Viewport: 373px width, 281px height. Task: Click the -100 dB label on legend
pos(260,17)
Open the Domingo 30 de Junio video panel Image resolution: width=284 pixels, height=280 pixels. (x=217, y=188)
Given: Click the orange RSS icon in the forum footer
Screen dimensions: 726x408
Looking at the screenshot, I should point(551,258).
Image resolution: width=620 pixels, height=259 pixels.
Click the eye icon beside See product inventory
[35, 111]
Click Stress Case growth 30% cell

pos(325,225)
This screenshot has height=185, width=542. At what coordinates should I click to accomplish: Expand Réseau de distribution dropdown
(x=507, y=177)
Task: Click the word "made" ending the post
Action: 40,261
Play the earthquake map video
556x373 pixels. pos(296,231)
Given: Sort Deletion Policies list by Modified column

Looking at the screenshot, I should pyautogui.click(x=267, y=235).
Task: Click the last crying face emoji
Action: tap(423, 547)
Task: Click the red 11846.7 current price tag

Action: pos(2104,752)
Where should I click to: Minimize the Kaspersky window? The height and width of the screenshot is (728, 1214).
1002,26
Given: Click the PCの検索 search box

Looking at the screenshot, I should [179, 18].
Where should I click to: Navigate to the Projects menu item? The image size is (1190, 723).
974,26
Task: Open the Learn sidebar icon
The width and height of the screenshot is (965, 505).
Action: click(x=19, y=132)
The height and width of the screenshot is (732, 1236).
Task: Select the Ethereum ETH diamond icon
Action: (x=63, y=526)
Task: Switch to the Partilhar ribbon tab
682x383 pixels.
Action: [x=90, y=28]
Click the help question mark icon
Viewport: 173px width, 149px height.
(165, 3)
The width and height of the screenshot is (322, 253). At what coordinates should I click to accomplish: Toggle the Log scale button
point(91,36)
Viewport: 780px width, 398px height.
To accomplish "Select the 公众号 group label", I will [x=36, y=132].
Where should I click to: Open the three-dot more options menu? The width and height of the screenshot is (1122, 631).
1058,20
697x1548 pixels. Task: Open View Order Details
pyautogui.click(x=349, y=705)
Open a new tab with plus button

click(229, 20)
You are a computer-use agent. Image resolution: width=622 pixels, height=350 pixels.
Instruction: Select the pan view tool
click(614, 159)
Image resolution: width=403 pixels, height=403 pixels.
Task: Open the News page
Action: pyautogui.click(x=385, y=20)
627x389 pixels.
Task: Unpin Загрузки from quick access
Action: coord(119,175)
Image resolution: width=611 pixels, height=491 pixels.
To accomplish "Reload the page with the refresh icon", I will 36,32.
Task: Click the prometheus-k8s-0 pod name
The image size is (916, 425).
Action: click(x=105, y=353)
▬▬▬▬▬▬
[TASK REQUIREMENTS]: Please repeat the line that contains "Viewport: 173px width, 149px height." and every line after it through the end of the material above, exactly and with nothing added.

[EXERCISE SOLUTION]:
Viewport: 173px width, 149px height.
(165, 3)
The width and height of the screenshot is (322, 253). At what coordinates should I click to accomplish: Toggle the Log scale button
point(91,36)
Viewport: 780px width, 398px height.
To accomplish "Select the 公众号 group label", I will [x=36, y=132].
Where should I click to: Open the three-dot more options menu? The width and height of the screenshot is (1122, 631).
1058,20
697x1548 pixels. Task: Open View Order Details
pyautogui.click(x=349, y=705)
Open a new tab with plus button

click(229, 20)
You are a computer-use agent. Image resolution: width=622 pixels, height=350 pixels.
Instruction: Select the pan view tool
click(614, 159)
Image resolution: width=403 pixels, height=403 pixels.
Task: Open the News page
Action: pyautogui.click(x=385, y=20)
627x389 pixels.
Task: Unpin Загрузки from quick access
Action: coord(119,175)
Image resolution: width=611 pixels, height=491 pixels.
To accomplish "Reload the page with the refresh icon", I will 36,32.
Task: Click the prometheus-k8s-0 pod name
The image size is (916, 425).
Action: click(x=105, y=353)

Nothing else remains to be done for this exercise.